→ **Exercise goal**
Can you print every record below exactly as written?

→ **Stored records**

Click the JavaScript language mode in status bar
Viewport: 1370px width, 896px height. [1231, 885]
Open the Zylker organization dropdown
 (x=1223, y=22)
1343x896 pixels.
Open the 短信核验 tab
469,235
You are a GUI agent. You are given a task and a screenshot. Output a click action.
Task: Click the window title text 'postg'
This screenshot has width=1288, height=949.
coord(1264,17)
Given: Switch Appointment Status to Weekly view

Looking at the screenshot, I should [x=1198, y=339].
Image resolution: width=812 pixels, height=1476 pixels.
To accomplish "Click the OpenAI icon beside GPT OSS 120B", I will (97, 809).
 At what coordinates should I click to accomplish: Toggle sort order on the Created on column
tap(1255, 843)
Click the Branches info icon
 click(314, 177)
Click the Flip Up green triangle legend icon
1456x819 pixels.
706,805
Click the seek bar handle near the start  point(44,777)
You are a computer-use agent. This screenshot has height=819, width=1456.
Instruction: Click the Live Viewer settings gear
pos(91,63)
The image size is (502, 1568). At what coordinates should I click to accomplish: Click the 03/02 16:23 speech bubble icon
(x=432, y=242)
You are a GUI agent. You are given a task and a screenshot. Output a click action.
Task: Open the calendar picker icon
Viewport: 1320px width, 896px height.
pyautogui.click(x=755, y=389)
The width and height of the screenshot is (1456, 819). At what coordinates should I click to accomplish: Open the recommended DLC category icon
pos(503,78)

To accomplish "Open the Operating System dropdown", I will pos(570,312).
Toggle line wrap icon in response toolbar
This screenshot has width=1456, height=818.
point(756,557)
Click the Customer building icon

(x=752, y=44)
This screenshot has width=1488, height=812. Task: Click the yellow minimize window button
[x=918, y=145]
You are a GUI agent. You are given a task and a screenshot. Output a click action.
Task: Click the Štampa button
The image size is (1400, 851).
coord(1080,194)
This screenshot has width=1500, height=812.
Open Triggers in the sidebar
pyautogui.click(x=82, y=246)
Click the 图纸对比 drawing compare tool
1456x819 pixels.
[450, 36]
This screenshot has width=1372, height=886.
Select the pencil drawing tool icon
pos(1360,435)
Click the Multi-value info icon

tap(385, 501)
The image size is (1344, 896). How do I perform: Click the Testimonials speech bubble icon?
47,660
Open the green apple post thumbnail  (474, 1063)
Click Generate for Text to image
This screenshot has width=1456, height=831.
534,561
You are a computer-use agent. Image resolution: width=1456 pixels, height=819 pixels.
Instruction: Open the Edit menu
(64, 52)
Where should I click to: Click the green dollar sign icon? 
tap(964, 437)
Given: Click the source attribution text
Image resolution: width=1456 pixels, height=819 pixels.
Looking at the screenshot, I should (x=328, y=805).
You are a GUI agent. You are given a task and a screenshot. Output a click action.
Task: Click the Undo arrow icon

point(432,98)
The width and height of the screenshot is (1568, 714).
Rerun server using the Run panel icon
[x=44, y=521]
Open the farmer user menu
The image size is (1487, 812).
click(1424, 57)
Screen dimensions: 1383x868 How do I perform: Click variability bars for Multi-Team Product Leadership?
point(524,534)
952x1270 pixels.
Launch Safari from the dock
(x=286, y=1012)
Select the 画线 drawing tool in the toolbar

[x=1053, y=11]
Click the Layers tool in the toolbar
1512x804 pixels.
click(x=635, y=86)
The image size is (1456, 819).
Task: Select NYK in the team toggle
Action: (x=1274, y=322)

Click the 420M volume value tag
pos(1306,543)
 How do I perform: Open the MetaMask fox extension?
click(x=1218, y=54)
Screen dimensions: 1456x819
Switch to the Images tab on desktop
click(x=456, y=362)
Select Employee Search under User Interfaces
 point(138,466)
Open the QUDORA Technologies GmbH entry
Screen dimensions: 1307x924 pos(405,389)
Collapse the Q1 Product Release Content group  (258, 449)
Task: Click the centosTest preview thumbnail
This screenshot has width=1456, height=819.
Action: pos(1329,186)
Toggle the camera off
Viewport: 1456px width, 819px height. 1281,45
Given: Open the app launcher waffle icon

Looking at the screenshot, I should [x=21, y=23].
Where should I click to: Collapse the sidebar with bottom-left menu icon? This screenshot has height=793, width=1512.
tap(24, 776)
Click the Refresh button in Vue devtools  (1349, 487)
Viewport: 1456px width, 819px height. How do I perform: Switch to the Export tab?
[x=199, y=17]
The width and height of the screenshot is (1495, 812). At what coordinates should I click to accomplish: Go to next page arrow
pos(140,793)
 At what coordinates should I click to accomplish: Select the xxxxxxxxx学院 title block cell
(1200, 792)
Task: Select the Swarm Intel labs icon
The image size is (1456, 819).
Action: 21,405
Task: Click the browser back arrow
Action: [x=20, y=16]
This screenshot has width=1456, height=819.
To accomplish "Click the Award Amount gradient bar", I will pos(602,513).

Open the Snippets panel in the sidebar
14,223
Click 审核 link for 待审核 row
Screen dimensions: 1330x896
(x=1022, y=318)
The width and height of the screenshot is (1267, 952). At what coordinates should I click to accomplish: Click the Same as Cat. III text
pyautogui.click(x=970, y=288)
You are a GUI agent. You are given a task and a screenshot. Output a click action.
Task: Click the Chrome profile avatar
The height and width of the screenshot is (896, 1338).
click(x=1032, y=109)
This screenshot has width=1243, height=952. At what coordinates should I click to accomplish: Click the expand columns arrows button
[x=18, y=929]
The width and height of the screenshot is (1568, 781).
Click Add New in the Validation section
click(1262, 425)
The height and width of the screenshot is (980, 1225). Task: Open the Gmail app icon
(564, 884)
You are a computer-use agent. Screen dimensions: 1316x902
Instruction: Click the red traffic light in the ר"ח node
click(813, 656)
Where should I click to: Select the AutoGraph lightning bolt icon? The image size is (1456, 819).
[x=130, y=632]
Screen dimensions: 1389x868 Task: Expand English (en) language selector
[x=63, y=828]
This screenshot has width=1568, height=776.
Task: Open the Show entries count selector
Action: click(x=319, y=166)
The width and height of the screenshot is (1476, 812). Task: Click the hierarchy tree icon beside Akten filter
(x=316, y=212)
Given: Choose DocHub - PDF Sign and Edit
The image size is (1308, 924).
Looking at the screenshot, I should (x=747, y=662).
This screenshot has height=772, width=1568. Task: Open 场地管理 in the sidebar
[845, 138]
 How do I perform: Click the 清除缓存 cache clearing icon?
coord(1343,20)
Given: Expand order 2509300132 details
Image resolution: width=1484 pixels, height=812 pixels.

→ **Response area**
Click the JavaScript language mode in status bar
Viewport: 1370px width, 896px height. [1231, 885]
Open the Zylker organization dropdown
 (x=1223, y=22)
1343x896 pixels.
Open the 短信核验 tab
469,235
You are a GUI agent. You are given a task and a screenshot. Output a click action.
Task: Click the window title text 'postg'
This screenshot has width=1288, height=949.
coord(1264,17)
Given: Switch Appointment Status to Weekly view

Looking at the screenshot, I should [x=1198, y=339].
Image resolution: width=812 pixels, height=1476 pixels.
To accomplish "Click the OpenAI icon beside GPT OSS 120B", I will (97, 809).
 At what coordinates should I click to accomplish: Toggle sort order on the Created on column
tap(1255, 843)
Click the Branches info icon
 click(314, 177)
Click the Flip Up green triangle legend icon
1456x819 pixels.
706,805
Click the seek bar handle near the start  point(44,777)
You are a computer-use agent. This screenshot has height=819, width=1456.
Instruction: Click the Live Viewer settings gear
pos(91,63)
The image size is (502, 1568). At what coordinates should I click to accomplish: Click the 03/02 16:23 speech bubble icon
(x=432, y=242)
You are a GUI agent. You are given a task and a screenshot. Output a click action.
Task: Open the calendar picker icon
Viewport: 1320px width, 896px height.
pyautogui.click(x=755, y=389)
The width and height of the screenshot is (1456, 819). At what coordinates should I click to accomplish: Open the recommended DLC category icon
pos(503,78)

To accomplish "Open the Operating System dropdown", I will pos(570,312).
Toggle line wrap icon in response toolbar
This screenshot has width=1456, height=818.
point(756,557)
Click the Customer building icon

(x=752, y=44)
This screenshot has width=1488, height=812. Task: Click the yellow minimize window button
[x=918, y=145]
You are a GUI agent. You are given a task and a screenshot. Output a click action.
Task: Click the Štampa button
The image size is (1400, 851).
coord(1080,194)
This screenshot has width=1500, height=812.
Open Triggers in the sidebar
pyautogui.click(x=82, y=246)
Click the 图纸对比 drawing compare tool
1456x819 pixels.
[450, 36]
This screenshot has width=1372, height=886.
Select the pencil drawing tool icon
pos(1360,435)
Click the Multi-value info icon

tap(385, 501)
The image size is (1344, 896). How do I perform: Click the Testimonials speech bubble icon?
47,660
Open the green apple post thumbnail  (474, 1063)
Click Generate for Text to image
This screenshot has width=1456, height=831.
534,561
You are a computer-use agent. Image resolution: width=1456 pixels, height=819 pixels.
Instruction: Open the Edit menu
(64, 52)
Where should I click to: Click the green dollar sign icon? 
tap(964, 437)
Given: Click the source attribution text
Image resolution: width=1456 pixels, height=819 pixels.
Looking at the screenshot, I should (x=328, y=805).
You are a GUI agent. You are given a task and a screenshot. Output a click action.
Task: Click the Undo arrow icon

point(432,98)
The width and height of the screenshot is (1568, 714).
Rerun server using the Run panel icon
[x=44, y=521]
Open the farmer user menu
The image size is (1487, 812).
click(1424, 57)
Screen dimensions: 1383x868 How do I perform: Click variability bars for Multi-Team Product Leadership?
point(524,534)
952x1270 pixels.
Launch Safari from the dock
(x=286, y=1012)
Select the 画线 drawing tool in the toolbar

[x=1053, y=11]
Click the Layers tool in the toolbar
1512x804 pixels.
click(x=635, y=86)
The image size is (1456, 819).
Task: Select NYK in the team toggle
Action: (x=1274, y=322)

Click the 420M volume value tag
pos(1306,543)
 How do I perform: Open the MetaMask fox extension?
click(x=1218, y=54)
Screen dimensions: 1456x819
Switch to the Images tab on desktop
click(x=456, y=362)
Select Employee Search under User Interfaces
 point(138,466)
Open the QUDORA Technologies GmbH entry
Screen dimensions: 1307x924 pos(405,389)
Collapse the Q1 Product Release Content group  (258, 449)
Task: Click the centosTest preview thumbnail
This screenshot has width=1456, height=819.
Action: pos(1329,186)
Toggle the camera off
Viewport: 1456px width, 819px height. 1281,45
Given: Open the app launcher waffle icon

Looking at the screenshot, I should [x=21, y=23].
Where should I click to: Collapse the sidebar with bottom-left menu icon? This screenshot has height=793, width=1512.
tap(24, 776)
Click the Refresh button in Vue devtools  (1349, 487)
Viewport: 1456px width, 819px height. How do I perform: Switch to the Export tab?
[x=199, y=17]
The width and height of the screenshot is (1495, 812). At what coordinates should I click to accomplish: Go to next page arrow
pos(140,793)
 At what coordinates should I click to accomplish: Select the xxxxxxxxx学院 title block cell
(1200, 792)
Task: Select the Swarm Intel labs icon
The image size is (1456, 819).
Action: 21,405
Task: Click the browser back arrow
Action: [x=20, y=16]
This screenshot has width=1456, height=819.
To accomplish "Click the Award Amount gradient bar", I will pos(602,513).

Open the Snippets panel in the sidebar
14,223
Click 审核 link for 待审核 row
Screen dimensions: 1330x896
(x=1022, y=318)
The width and height of the screenshot is (1267, 952). At what coordinates should I click to accomplish: Click the Same as Cat. III text
pyautogui.click(x=970, y=288)
You are a GUI agent. You are given a task and a screenshot. Output a click action.
Task: Click the Chrome profile avatar
The height and width of the screenshot is (896, 1338).
click(x=1032, y=109)
This screenshot has width=1243, height=952. At what coordinates should I click to accomplish: Click the expand columns arrows button
[x=18, y=929]
The width and height of the screenshot is (1568, 781).
Click Add New in the Validation section
click(1262, 425)
The height and width of the screenshot is (980, 1225). Task: Open the Gmail app icon
(564, 884)
You are a computer-use agent. Screen dimensions: 1316x902
Instruction: Click the red traffic light in the ר"ח node
click(813, 656)
Where should I click to: Select the AutoGraph lightning bolt icon? The image size is (1456, 819).
[x=130, y=632]
Screen dimensions: 1389x868 Task: Expand English (en) language selector
[x=63, y=828]
This screenshot has width=1568, height=776.
Task: Open the Show entries count selector
Action: click(x=319, y=166)
The width and height of the screenshot is (1476, 812). Task: Click the hierarchy tree icon beside Akten filter
(x=316, y=212)
Given: Choose DocHub - PDF Sign and Edit
The image size is (1308, 924).
Looking at the screenshot, I should (x=747, y=662).
This screenshot has height=772, width=1568. Task: Open 场地管理 in the sidebar
[845, 138]
 How do I perform: Click the 清除缓存 cache clearing icon?
coord(1343,20)
Given: Expand order 2509300132 details
Image resolution: width=1484 pixels, height=812 pixels.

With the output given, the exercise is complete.